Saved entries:
__________

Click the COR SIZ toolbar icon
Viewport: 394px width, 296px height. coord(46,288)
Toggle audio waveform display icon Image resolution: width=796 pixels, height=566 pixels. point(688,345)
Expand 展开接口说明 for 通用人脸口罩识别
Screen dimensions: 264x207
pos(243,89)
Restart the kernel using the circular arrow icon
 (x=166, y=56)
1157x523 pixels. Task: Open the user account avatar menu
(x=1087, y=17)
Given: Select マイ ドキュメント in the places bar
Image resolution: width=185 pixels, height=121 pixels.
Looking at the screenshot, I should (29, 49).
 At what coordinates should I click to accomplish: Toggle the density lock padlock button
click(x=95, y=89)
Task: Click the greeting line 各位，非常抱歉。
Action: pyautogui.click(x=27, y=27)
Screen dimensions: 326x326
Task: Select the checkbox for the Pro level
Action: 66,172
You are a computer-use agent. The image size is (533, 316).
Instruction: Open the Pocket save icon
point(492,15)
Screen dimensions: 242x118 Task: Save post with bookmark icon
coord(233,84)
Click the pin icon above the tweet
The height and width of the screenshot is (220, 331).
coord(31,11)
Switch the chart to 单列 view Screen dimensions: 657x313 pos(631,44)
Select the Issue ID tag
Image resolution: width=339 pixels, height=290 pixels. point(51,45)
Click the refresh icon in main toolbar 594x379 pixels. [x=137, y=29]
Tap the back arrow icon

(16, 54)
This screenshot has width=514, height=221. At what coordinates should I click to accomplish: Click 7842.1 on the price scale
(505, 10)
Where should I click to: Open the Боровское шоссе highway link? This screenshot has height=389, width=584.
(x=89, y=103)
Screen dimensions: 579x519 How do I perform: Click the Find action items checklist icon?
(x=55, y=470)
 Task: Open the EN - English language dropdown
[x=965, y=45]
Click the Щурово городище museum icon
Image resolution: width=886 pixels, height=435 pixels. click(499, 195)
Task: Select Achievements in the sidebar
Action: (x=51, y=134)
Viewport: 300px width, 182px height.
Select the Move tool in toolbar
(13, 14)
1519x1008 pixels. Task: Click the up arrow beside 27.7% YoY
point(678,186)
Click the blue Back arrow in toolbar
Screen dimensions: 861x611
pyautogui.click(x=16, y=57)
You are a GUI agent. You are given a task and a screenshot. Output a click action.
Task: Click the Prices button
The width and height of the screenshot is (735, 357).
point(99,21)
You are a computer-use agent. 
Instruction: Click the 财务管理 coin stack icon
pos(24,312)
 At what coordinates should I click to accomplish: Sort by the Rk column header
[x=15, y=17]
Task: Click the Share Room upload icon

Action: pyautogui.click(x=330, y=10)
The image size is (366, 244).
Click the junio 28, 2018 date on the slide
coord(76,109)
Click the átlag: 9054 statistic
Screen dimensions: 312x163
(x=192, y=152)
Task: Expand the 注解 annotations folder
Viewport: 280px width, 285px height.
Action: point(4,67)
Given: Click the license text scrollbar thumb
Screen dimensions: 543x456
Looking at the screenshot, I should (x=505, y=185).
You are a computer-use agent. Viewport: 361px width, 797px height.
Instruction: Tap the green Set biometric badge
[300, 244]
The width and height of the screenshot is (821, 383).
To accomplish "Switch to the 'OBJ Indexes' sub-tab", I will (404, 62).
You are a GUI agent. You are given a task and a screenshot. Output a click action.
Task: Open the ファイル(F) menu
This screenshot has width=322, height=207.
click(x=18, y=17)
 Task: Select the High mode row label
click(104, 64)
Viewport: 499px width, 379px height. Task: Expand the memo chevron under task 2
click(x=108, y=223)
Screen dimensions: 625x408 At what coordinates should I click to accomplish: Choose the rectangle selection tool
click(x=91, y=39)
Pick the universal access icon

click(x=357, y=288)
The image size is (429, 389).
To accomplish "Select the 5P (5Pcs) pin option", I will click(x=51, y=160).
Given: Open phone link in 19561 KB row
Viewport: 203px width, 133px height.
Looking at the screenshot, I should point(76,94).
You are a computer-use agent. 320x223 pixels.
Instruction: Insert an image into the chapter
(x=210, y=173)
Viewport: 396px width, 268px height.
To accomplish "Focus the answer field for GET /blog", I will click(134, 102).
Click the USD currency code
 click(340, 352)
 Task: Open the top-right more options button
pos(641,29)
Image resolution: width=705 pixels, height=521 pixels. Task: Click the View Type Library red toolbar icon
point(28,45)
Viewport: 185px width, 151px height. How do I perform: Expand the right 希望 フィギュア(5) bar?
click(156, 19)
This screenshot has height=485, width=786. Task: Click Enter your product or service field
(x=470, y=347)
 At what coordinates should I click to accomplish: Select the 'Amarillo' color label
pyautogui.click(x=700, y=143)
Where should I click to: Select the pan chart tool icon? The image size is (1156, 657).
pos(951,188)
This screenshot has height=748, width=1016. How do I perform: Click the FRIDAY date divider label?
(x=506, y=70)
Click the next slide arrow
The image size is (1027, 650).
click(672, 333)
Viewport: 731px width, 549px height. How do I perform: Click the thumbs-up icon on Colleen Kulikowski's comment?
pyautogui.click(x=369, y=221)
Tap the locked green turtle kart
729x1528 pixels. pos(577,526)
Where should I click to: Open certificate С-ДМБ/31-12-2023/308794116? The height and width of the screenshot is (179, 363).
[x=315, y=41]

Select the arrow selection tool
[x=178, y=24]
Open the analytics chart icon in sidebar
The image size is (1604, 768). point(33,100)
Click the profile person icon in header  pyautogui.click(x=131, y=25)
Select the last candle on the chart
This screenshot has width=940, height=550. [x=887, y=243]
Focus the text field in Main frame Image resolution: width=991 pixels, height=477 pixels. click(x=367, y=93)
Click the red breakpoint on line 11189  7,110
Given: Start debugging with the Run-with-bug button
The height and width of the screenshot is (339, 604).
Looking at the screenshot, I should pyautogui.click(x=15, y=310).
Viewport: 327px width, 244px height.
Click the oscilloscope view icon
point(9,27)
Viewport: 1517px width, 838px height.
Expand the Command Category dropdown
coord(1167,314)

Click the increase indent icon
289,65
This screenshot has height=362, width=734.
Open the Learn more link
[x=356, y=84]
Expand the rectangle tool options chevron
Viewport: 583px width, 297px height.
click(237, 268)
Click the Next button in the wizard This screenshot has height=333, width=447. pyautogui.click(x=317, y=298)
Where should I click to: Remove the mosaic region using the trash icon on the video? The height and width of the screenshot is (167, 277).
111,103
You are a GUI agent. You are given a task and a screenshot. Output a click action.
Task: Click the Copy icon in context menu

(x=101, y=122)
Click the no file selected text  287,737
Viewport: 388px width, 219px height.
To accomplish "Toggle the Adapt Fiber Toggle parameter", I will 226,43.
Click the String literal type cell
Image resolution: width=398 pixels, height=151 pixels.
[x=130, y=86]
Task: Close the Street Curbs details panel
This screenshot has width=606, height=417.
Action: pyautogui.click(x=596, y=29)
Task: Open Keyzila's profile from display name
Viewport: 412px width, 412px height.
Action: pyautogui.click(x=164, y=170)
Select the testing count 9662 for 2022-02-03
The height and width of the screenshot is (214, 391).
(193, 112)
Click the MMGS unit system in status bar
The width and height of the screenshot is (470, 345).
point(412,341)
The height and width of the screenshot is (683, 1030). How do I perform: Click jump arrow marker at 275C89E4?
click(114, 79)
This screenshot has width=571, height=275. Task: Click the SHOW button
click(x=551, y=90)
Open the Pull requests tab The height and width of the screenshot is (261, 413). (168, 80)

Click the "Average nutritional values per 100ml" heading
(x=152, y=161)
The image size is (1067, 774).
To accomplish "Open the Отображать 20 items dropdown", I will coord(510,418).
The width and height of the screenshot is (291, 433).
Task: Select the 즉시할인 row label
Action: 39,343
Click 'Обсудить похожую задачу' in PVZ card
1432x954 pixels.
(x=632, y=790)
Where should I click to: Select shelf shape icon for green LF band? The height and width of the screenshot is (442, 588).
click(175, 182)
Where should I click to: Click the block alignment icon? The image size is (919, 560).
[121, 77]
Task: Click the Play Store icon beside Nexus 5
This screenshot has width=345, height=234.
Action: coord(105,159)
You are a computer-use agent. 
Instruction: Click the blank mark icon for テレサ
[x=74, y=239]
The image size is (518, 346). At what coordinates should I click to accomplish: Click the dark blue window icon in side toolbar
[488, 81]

__________

• _Your task_
Check each line of the entries above for the word "Switch". List the ones that have it.

• _Answer to the exercise_
Switch the chart to 单列 view Screen dimensions: 657x313 pos(631,44)
To accomplish "Switch to the 'OBJ Indexes' sub-tab", I will (404, 62).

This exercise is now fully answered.